Loading

Easy2 Technologies - Making and Installing a Valance Product Demo

Making and Installing a Valance Instructions

  • Making and Installing a Valance

    Valances add a nice touch to windows that you do not want to cover completely, but that your also do not want to leave bare. Bare windows can appear cold, but adding a valance will beautify your room and create a homey feel without blocking much light from entering the room. There are many different styles of valance that you can put up in your home, but this tutorial discusses making a single rod valance, which requires a 2 1//2” flat curtain rod. Although this valance is intended to be poufed, it can be left as a flat valance for a more traditional look.

  • Overview

    To make your valance, you will need to follow these basics steps. First, decide how wide the valance will be in relation to the window. Next, make the appropriate measurements and cut the materials. Then you will need to sew the materials together. And finally, put up and pouf the valance.

  • Determine Width

    Begin by determining where you want to install the hardware for the valance. You can either install the rod on the frame of the window or 1-2” on either side of the frame. If you are installing the valance over window blinds or curtains you will need to install the valance hardware on either side of the window frame so that the valance clears the existing window dressing. Where you install the hardware will effect the width of the fabric so this decision must be made before you purchase fabric.

  • Determine Material Cut Length

    Measure the finished height of the valance. Begin the measurement at the top of the rod and measure to where you want the valance to end. Traditionally, a valance is 1/6th of the total length of the window. So this is what will look probably most natural in your home. Use the finished length and doubling it so that the valance can be poufed. Now add 10” to that number to allow for 3” of heading and hems. Your calculated result is the “cut length”, or the length of material that you will need to have cut at the store.

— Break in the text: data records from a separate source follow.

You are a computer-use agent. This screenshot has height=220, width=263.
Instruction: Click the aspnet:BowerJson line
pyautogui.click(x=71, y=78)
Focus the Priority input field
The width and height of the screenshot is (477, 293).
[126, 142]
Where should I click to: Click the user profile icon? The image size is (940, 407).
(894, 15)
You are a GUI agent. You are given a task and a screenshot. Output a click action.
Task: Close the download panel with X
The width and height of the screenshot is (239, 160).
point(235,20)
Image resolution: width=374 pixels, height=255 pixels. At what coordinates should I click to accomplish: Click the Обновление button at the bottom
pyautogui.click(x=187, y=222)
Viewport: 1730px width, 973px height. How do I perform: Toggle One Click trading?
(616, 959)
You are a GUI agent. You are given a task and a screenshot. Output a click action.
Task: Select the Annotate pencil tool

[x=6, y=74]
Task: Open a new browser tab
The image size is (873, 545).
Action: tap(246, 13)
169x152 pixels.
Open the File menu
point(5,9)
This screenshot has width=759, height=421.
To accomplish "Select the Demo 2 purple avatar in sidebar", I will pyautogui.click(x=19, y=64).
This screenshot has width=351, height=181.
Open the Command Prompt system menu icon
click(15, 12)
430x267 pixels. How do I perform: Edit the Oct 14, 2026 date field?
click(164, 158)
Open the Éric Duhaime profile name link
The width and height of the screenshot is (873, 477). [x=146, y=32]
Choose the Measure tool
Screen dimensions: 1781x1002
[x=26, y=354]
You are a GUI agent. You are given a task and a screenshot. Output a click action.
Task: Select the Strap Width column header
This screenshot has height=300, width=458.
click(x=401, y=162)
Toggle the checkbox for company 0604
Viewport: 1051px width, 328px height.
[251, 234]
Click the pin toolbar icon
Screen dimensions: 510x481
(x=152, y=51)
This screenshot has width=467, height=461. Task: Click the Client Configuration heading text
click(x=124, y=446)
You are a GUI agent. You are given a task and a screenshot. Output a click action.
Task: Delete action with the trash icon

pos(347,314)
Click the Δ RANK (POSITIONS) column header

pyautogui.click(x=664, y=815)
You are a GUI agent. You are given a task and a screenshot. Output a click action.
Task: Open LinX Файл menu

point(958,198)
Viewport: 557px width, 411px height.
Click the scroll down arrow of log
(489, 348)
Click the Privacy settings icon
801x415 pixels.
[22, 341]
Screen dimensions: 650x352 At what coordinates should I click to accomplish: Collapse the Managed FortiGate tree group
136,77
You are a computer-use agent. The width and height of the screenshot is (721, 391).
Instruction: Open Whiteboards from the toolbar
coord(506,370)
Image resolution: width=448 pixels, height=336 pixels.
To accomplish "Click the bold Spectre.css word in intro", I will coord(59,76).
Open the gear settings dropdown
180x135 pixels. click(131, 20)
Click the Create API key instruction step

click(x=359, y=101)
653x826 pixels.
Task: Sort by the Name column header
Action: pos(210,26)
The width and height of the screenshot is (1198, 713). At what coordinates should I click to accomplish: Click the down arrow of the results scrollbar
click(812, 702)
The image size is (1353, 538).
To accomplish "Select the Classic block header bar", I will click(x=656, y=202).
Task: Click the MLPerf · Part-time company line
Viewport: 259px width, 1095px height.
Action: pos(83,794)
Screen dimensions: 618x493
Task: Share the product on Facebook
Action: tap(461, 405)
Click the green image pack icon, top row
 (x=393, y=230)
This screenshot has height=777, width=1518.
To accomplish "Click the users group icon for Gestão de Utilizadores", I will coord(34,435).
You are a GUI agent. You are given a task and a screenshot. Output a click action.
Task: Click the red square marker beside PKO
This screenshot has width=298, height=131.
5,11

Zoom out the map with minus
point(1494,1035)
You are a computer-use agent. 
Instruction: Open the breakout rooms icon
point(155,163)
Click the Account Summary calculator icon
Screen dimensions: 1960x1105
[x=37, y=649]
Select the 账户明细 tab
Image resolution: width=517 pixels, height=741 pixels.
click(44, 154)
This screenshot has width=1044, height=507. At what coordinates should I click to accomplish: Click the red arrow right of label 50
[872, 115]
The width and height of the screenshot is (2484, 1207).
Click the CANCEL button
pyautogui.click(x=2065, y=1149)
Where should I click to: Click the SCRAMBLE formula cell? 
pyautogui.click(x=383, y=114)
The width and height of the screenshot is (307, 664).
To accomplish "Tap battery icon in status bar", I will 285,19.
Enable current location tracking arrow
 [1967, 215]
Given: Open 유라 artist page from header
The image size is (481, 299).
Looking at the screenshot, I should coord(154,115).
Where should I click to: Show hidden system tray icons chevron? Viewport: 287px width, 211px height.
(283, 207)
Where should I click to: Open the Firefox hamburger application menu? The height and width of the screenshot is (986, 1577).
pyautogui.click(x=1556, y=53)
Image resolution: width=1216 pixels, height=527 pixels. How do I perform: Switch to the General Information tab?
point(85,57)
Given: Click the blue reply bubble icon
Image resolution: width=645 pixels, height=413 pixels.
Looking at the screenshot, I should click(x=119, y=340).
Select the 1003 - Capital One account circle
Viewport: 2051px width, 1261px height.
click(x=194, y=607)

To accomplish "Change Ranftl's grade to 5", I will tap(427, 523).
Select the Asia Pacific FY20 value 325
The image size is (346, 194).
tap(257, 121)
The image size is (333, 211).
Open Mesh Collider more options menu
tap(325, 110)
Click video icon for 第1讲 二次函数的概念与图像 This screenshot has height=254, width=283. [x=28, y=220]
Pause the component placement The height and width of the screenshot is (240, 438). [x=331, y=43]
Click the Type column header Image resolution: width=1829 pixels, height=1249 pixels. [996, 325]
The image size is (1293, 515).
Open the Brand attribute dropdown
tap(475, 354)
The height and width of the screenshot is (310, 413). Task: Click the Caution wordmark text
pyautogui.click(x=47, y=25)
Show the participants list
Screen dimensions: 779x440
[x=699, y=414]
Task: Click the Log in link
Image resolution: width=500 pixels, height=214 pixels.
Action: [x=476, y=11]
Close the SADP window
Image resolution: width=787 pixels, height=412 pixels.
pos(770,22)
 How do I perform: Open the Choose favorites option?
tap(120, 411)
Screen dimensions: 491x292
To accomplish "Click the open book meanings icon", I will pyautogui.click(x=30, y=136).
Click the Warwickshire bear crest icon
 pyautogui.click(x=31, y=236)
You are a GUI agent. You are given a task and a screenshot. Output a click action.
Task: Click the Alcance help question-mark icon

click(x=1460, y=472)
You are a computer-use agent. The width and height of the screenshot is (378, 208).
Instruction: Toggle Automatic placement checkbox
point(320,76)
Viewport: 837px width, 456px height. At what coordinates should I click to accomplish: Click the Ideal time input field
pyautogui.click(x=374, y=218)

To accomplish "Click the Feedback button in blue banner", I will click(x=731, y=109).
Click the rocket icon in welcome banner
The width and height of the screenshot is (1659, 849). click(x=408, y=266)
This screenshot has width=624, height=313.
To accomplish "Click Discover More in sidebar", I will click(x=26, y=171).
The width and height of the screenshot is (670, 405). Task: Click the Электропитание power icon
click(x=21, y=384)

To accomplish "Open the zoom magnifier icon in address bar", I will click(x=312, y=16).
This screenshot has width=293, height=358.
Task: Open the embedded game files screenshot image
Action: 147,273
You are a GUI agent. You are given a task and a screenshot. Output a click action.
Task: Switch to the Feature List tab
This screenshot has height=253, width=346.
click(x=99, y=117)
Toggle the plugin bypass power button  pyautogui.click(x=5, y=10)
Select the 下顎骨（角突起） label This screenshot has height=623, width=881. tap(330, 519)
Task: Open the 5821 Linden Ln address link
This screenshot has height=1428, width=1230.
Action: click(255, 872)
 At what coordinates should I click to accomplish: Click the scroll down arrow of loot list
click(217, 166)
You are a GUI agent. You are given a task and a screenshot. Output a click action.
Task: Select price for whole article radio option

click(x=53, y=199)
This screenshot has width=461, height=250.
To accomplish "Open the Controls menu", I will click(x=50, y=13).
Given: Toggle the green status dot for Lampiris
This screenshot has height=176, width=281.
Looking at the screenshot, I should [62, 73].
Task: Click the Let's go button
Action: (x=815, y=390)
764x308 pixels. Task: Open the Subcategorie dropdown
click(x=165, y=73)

  • Determine Number of Widths of Material

    Measure the width depending on where you are planning to place the rod hardware as discussed in the previous slide. Triple the width of the valance to provide adequate fullness to the valance. Divide that number by the width of the material that you are using. This is the number of widths of material you will need to purchase.

  • Cut and Sew

    If you have a bolt of material, measure out the cut length of the fabric and cut it at the cut length. You will most likely have to join widths of fabric to adequately cover your window. Lay the pieces of fabric to be joined on top of one another with the pattern side facing in – be sure that the pattern is such that it matches. Stitch a seam 1/2” from the edge along the side of the pieces to be joined. Fold the side edges over 1/2” and press so that it is a clean fold. Then fold 1/2” of fabric over again and press it. After you have folded the material over twice and pressed it tight, stitch the hem. You should do this for both sides of the fabric so that the valance has a finished, professional appearance.

  • Make Tube Valance

    Because this valance is a pouf valance, you will need to create the tube that will be poufed. Fold the fabric in half from top to bottom, so that it is inside out and the pattern is on the inside of the fold. Sew the fabric together to form a tube. Turn the fabric right side in. Keep the seam that you just sewed 1/2” from the top and press a crease in the fabric that is 1/2” from the crease. Be careful that the crease is an even distance from the seam all the way across your valance. This is the top of the header on your valance.

  • Finish Valance

    Now you will need to make the pocket that the rod goes through. Measure three inch from top of the header and sew across the entire width of the fabric. This will give you a three in header, you can adjust the measurements and sewing to make a smaller or larger header. Finally, measure 2 1/2 - 3” down from the new seam and again sew across the entire width of the fabric. You have just made the rod pocket. To finish the valance, stuff the tube will fill material such as plastic or newspaper so that the tube appears full. Slide the rod into the rod pocket and place the rod on the hooks.